- WHAT YOU ARE ASKED TO DO -
Starting at the line that contains "Given: Open the 湯けむりの宿 雪の花 property thumbnail" and ending at the final line of the entries below, write out each line exactly as it appears, but omit the pictures.

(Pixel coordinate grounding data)
----------------------------------------
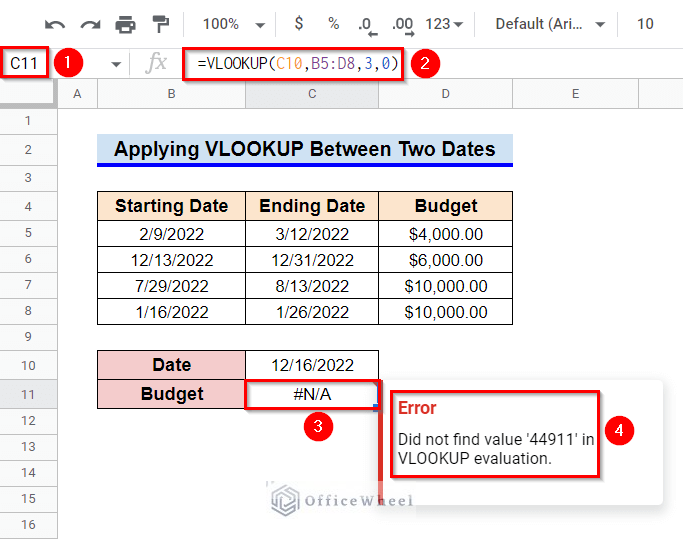Apply percent format icon
Viewport: 683px width, 539px height.
(x=334, y=24)
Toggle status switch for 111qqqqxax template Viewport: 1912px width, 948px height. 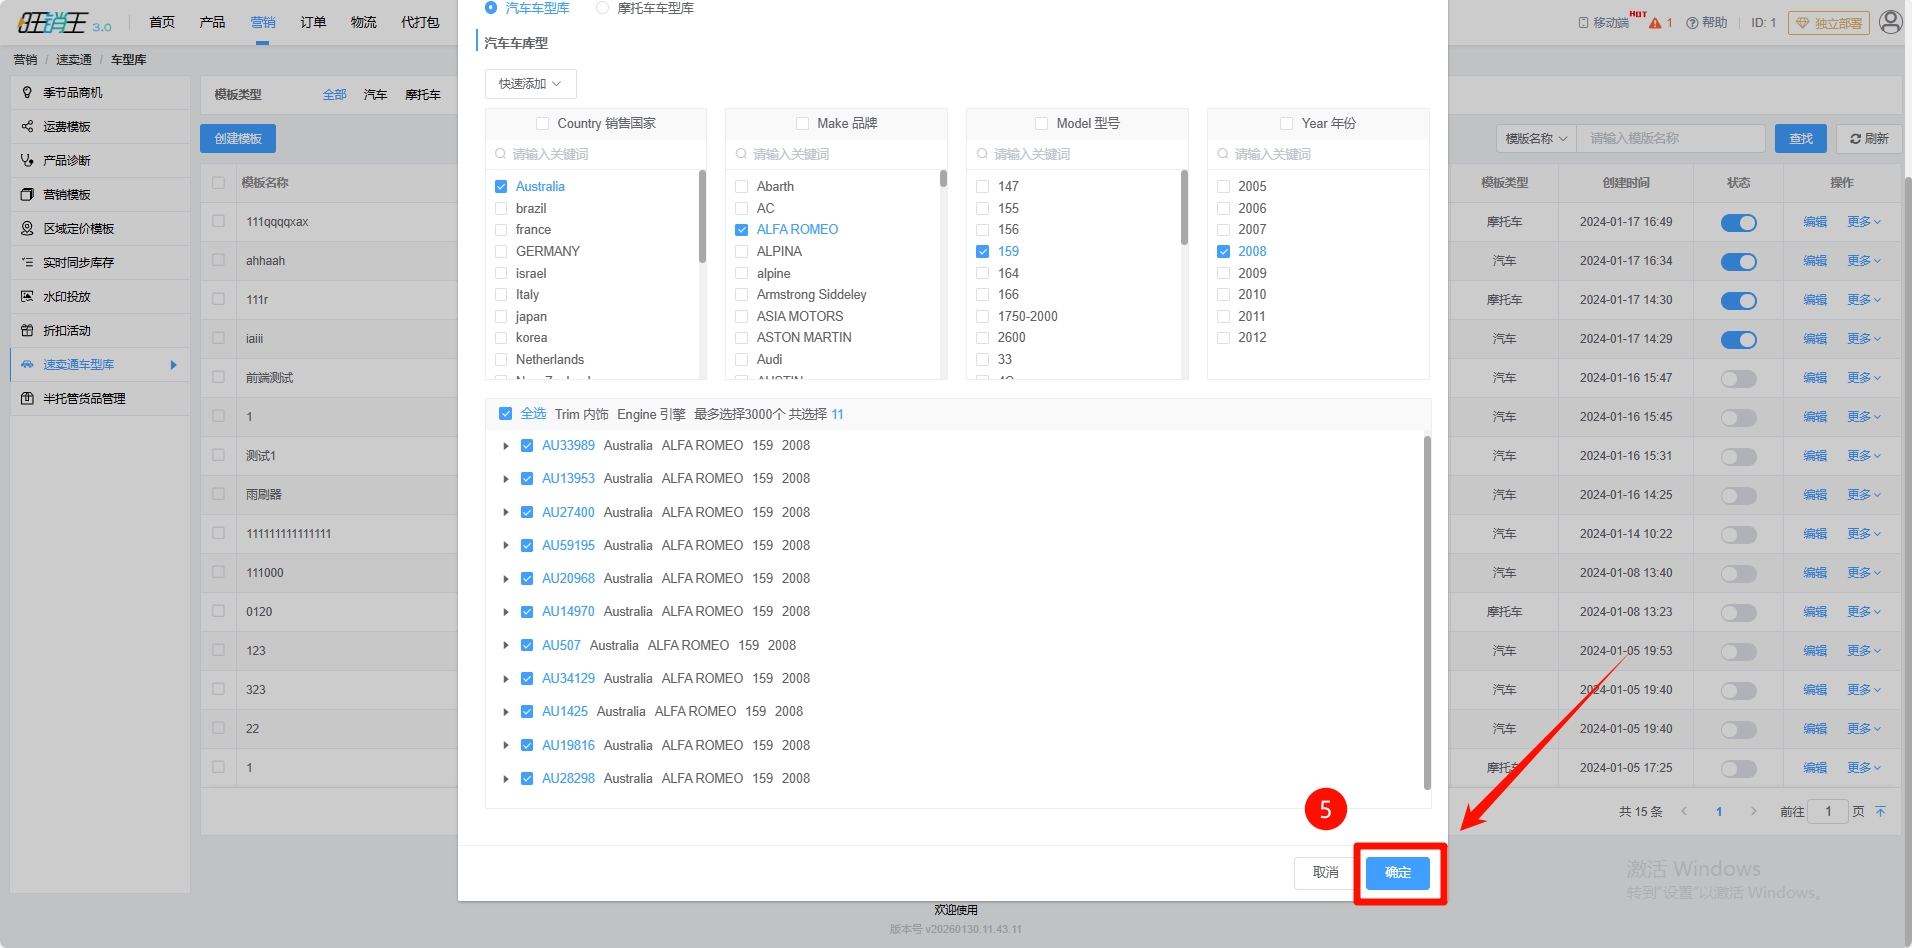click(1738, 223)
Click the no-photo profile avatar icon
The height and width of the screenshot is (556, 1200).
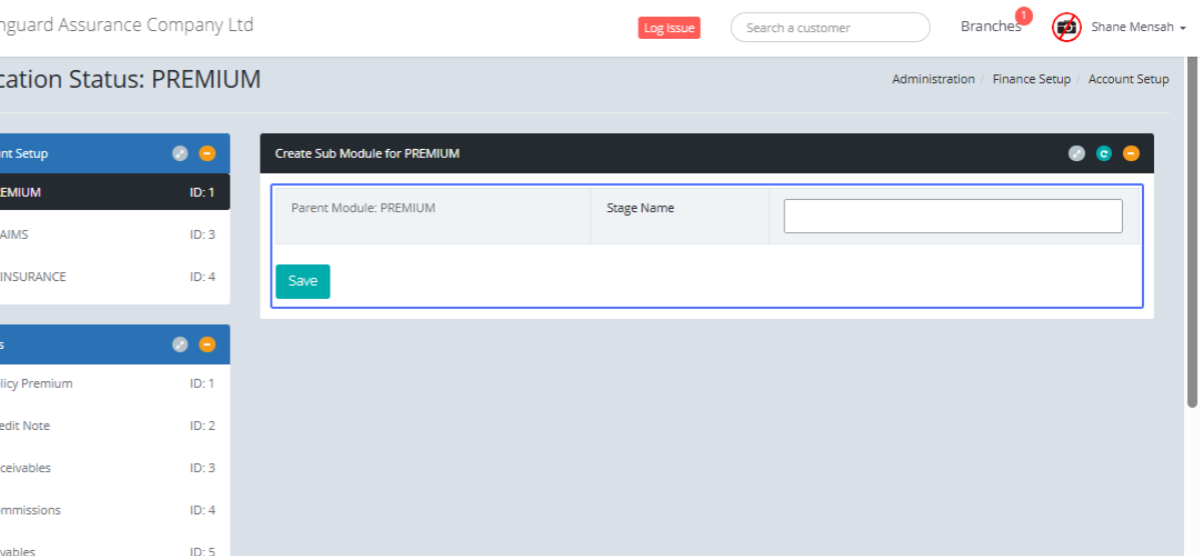point(1066,27)

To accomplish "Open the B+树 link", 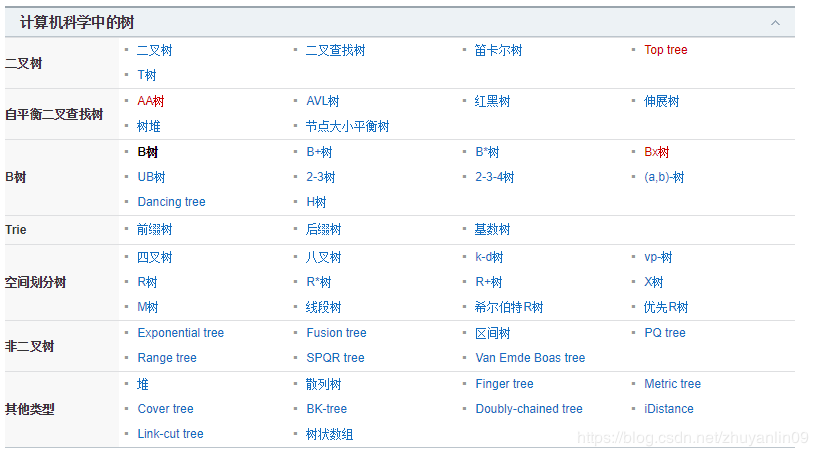I will 319,152.
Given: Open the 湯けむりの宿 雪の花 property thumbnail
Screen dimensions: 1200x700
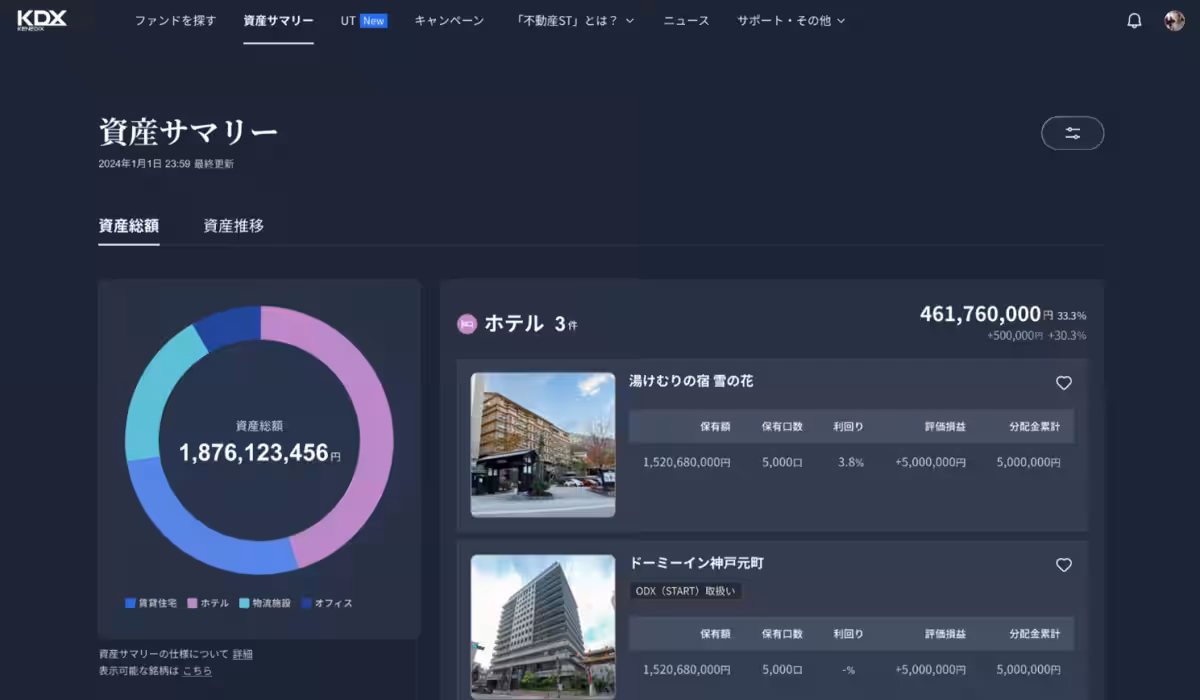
----------------------------------------
- ANSWER SECTION -
Given: Open the 湯けむりの宿 雪の花 property thumbnail
Screen dimensions: 1200x700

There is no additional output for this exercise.